Importantes por si só, as eleições gerais deste domingo (23) na Alemanha ganharam mais relevância após o cavalo de pau dado por Donald Trump na política externa americana. O resultado, que deve ser conhecido até o fim do dia, indicará uma aproximação do motor econômico da União Europeia da Washington trumpista ou, mais provável, a confirmação de que os próximos quatro anos verão a Europa sozinha na tentativa de conter o expansionismo russo no continente.
Sem engajamento dos EUA na Europa, Rússia pode desencadear guerra ampla em cinco anos, alerta Inteligência dinamarquesa. As urnas também revelarão o resultado prático da inédita interferência do governo e das big techs dos EUA no processo eleitoral do outro lado do Atlântico, após o vice-presidente J.D .Vance e o bilionário Elon Musk moverem peças no tabuleiro político local para beneficiar o partido de extrema direita Alternativa para a Alemanha (AfD).

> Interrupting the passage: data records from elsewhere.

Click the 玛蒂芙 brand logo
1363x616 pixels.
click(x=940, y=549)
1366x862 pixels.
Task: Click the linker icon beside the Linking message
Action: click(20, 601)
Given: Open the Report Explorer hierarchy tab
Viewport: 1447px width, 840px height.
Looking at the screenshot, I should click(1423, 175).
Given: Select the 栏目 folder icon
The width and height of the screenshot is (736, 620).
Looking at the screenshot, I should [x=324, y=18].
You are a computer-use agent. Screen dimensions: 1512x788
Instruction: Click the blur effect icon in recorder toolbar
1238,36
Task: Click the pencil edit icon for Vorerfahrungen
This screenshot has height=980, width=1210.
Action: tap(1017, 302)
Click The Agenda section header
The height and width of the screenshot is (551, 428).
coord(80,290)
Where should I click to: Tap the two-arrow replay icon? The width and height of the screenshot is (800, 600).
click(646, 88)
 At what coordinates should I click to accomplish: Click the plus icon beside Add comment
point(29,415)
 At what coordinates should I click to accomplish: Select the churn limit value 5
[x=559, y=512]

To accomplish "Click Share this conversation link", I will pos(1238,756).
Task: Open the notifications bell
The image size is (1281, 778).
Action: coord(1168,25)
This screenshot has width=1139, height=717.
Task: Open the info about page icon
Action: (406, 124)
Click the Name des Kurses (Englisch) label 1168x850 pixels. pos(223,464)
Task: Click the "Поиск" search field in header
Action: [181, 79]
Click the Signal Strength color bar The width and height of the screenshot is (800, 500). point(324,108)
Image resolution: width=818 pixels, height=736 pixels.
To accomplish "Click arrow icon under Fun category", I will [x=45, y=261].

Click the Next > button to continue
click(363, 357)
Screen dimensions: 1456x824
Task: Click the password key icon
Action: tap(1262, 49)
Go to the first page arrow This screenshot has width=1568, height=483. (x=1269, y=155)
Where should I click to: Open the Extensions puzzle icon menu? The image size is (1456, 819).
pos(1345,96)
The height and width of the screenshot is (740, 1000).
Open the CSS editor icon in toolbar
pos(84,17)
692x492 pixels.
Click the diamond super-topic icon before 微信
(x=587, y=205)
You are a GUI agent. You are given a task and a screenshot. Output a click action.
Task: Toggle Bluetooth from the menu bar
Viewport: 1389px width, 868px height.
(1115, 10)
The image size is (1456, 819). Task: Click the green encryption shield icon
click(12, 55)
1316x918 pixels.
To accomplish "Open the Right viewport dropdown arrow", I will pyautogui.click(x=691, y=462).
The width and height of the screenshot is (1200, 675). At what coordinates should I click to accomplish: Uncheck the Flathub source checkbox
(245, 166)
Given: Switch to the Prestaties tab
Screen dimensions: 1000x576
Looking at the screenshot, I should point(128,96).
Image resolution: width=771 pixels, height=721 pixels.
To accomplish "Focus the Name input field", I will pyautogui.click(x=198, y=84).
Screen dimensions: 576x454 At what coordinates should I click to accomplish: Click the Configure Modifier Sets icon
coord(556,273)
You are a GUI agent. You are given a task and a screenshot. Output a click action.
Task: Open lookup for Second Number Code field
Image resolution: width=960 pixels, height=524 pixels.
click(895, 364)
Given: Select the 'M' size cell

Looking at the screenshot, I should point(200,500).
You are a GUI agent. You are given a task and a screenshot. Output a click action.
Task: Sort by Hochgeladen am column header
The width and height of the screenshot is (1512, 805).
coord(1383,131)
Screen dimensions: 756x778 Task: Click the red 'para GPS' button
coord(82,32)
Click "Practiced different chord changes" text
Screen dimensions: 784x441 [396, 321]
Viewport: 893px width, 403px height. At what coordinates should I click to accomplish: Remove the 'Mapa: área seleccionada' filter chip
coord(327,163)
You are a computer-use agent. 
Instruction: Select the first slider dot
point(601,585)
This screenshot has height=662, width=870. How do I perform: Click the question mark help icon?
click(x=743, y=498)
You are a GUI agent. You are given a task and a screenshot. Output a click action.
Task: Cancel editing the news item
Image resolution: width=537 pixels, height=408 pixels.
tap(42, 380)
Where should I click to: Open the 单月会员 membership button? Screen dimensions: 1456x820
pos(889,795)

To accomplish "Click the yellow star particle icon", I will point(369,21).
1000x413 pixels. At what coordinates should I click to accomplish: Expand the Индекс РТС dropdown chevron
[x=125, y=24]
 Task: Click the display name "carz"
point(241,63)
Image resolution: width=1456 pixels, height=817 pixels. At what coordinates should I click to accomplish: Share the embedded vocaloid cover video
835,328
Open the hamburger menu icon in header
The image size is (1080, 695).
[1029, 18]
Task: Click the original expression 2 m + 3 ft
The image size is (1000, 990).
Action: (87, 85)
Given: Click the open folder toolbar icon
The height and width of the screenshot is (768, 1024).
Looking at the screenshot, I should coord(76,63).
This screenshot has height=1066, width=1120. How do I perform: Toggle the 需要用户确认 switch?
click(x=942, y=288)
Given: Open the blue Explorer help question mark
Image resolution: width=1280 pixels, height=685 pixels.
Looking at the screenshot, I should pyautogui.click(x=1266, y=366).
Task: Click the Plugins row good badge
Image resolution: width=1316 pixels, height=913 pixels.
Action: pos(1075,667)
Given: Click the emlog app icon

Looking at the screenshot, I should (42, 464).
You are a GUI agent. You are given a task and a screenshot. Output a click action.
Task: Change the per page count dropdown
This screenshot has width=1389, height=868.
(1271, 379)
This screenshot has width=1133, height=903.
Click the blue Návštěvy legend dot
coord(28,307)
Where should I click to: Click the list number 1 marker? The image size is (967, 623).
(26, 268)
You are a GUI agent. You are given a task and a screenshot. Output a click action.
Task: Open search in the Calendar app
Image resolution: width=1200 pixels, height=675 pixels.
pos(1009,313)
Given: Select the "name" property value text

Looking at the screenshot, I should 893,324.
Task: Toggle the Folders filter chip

Na semana passada, na Conferência de Segurança de Munique, Vance afirmou que a maior ameaça à Europa não era o presidente russo, Vladimir Putin, mas a corrosão de seus próprios valores democráticos. Usou como exemplo o chamado cordão sanitário feito pelas agremiações tradicionais do país contra o AfD, no que seria “um assalto à liberdade de expressão dos alemães”. Musk, membro destacado do governo Trump, não só publicou em sua rede X que os extremistas são “a única saída para a Alemanha” como fez uma live com a líder do partido, Alice Weidel, acompanhada por milhares de eleitores e recheada de tapinhas nas costas e elogios. Movimentos criticados pelo establishment alemão e observados com lupa por analistas e políticos de democracias como o Brasil.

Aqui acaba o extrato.